Task requirements
Please write out the whole article on Iraq's southern oil below, word for word.

Text segment
- - - - -
Daily Archive for November 1st, 2007

Iraq oil, below the volatile south and north strife

Plus:

Issam Chalabi, one-on-one

Baghdad’s uneven power distribution

U.S. OK’s Saddam-era oil law deals

Tackling unemployment

The most underrated powder keg in Iraq is located in the south — away from Baghdad’s political beef and the Turkish invasion of Iraq’s northern front — where 80 percent of Iraq’s proven oil reserves are located.

Political factions, their militias and other gangs entrenched in a power struggle over the oil resources and the crude and fuel black market, are angling for Basra. The oil capital is where nearly all of Iraq’s exports flow through.

The British are pulling back and Prime Minister Nouri al-Maliki says Iraqi security forces can take over by December, though a top official in Basra says otherwise.

Iraqi police busted 267 people who entered Basra illegally, Azzaman reports.

But on the Gulf coast, at the oil terminals, armed Iraqis, under Australian and British training, say they’re ready to protect the lifeline of Iraq, Mohammed Abbas reports for Reuters.

Iraqi soldiers aboard the patrol boat scan the waters around them before they give permission to U.S. sailors to approach the Gulf oil terminal.

For the first time since U.S.-led forces toppled Saddam Hussein more than four years ago, Iraqi soldiers are taking charge of protecting the country’s greatest assets against insurgents under a plan to hand over control to Iraqis.

“The Iraqis are doing the job,” said Australian Captain Philip Spedding, who manages coalition Northern Gulf operations. “They’re the ones manning the gun positions and the radar, talking on the radio. It’s close to transition point on the terminals.”

Iraq’s southern oil fields and export facilities have largely escaped the kind of insurgent attacks that had regularly hit pipelines and oil installations in other parts of Iraq.
- - - - -
Recorded information
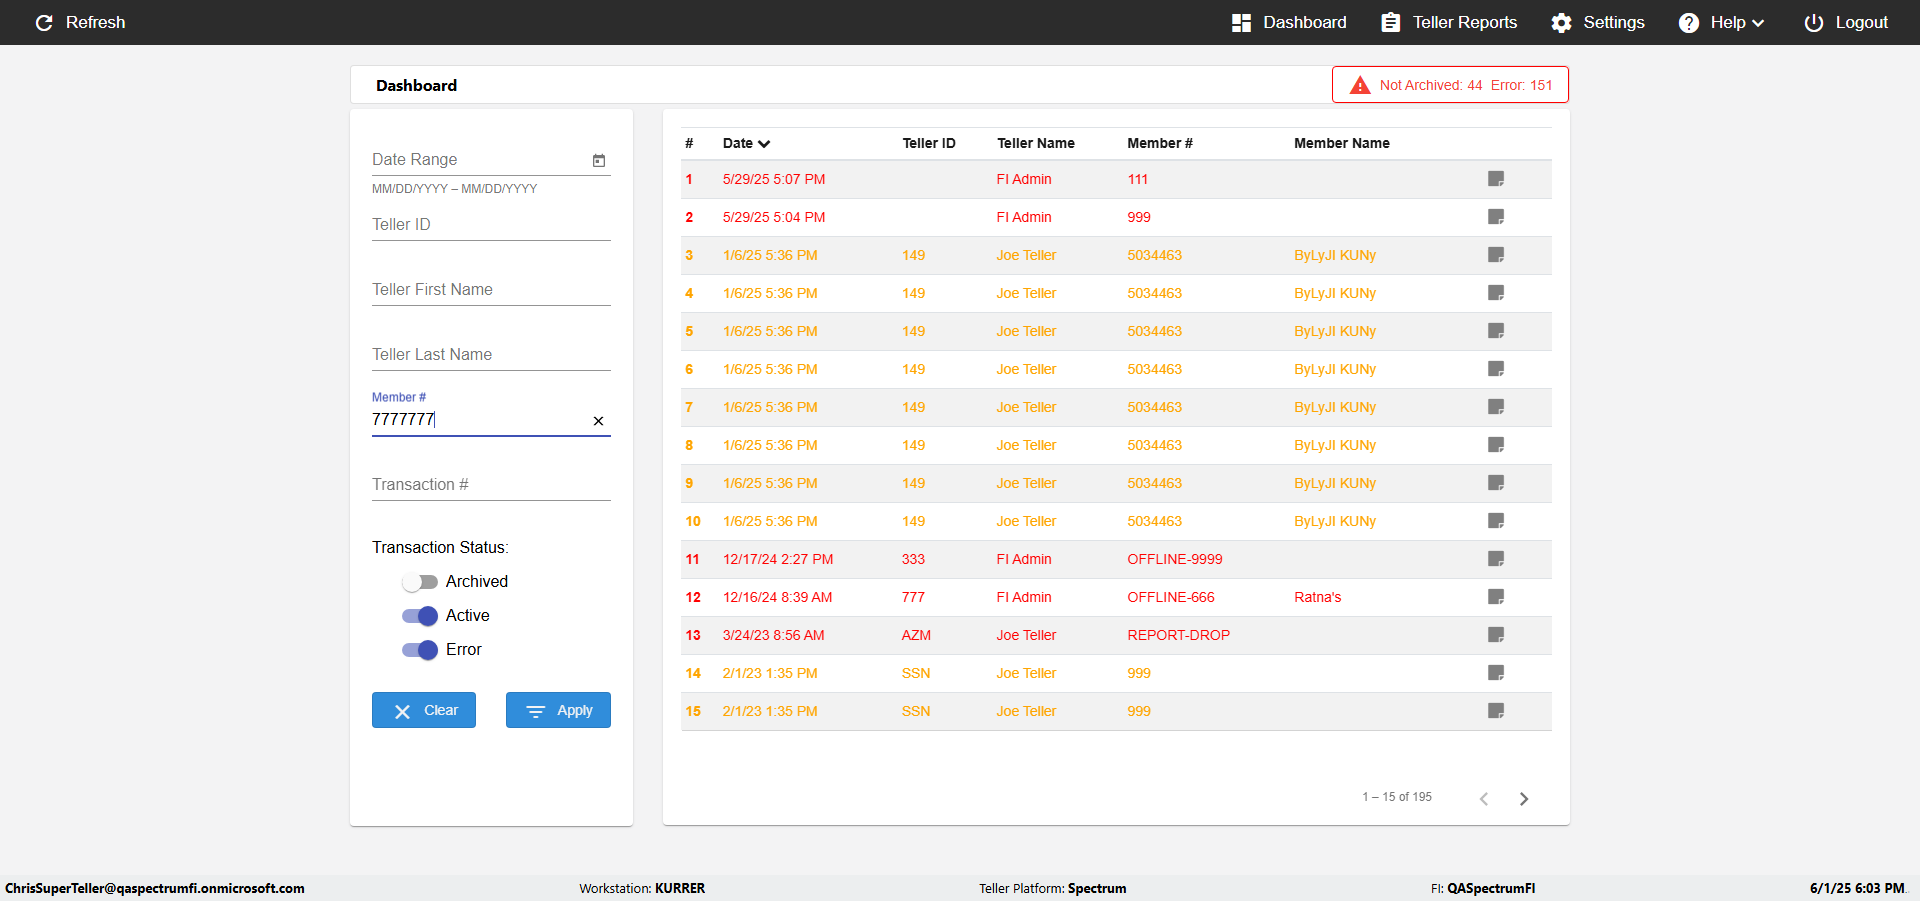Open Settings in the top navigation
The width and height of the screenshot is (1920, 901).
[1598, 22]
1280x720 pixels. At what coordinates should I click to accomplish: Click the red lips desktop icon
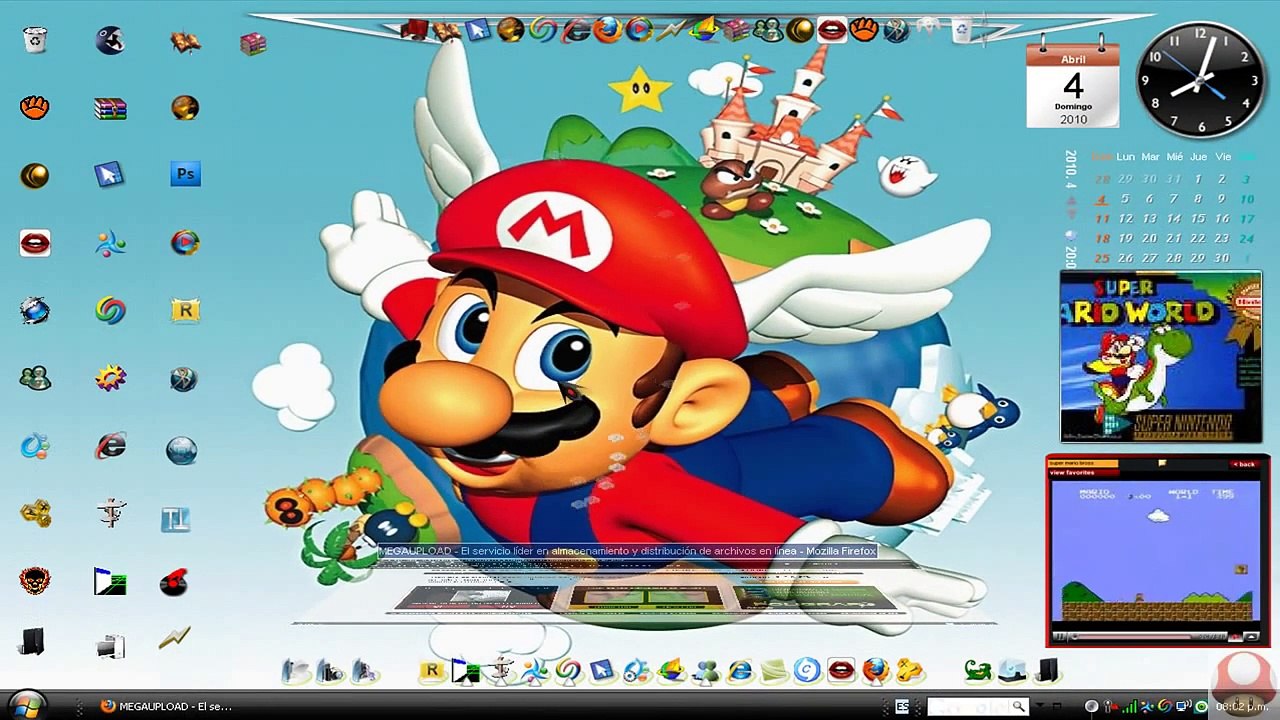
- - - - -
Full answer
Daily Archive for November 1st, 2007

Iraq oil, below the volatile south and north strife

Plus:

Issam Chalabi, one-on-one

Baghdad’s uneven power distribution

U.S. OK’s Saddam-era oil law deals

Tackling unemployment

The most underrated powder keg in Iraq is located in the south — away from Baghdad’s political beef and the Turkish invasion of Iraq’s northern front — where 80 percent of Iraq’s proven oil reserves are located.

Political factions, their militias and other gangs entrenched in a power struggle over the oil resources and the crude and fuel black market, are angling for Basra. The oil capital is where nearly all of Iraq’s exports flow through.

The British are pulling back and Prime Minister Nouri al-Maliki says Iraqi security forces can take over by December, though a top official in Basra says otherwise.

Iraqi police busted 267 people who entered Basra illegally, Azzaman reports.

But on the Gulf coast, at the oil terminals, armed Iraqis, under Australian and British training, say they’re ready to protect the lifeline of Iraq, Mohammed Abbas reports for Reuters.

Iraqi soldiers aboard the patrol boat scan the waters around them before they give permission to U.S. sailors to approach the Gulf oil terminal.

For the first time since U.S.-led forces toppled Saddam Hussein more than four years ago, Iraqi soldiers are taking charge of protecting the country’s greatest assets against insurgents under a plan to hand over control to Iraqis.

“The Iraqis are doing the job,” said Australian Captain Philip Spedding, who manages coalition Northern Gulf operations. “They’re the ones manning the gun positions and the radar, talking on the radio. It’s close to transition point on the terminals.”

Iraq’s southern oil fields and export facilities have largely escaped the kind of insurgent attacks that had regularly hit pipelines and oil installations in other parts of Iraq.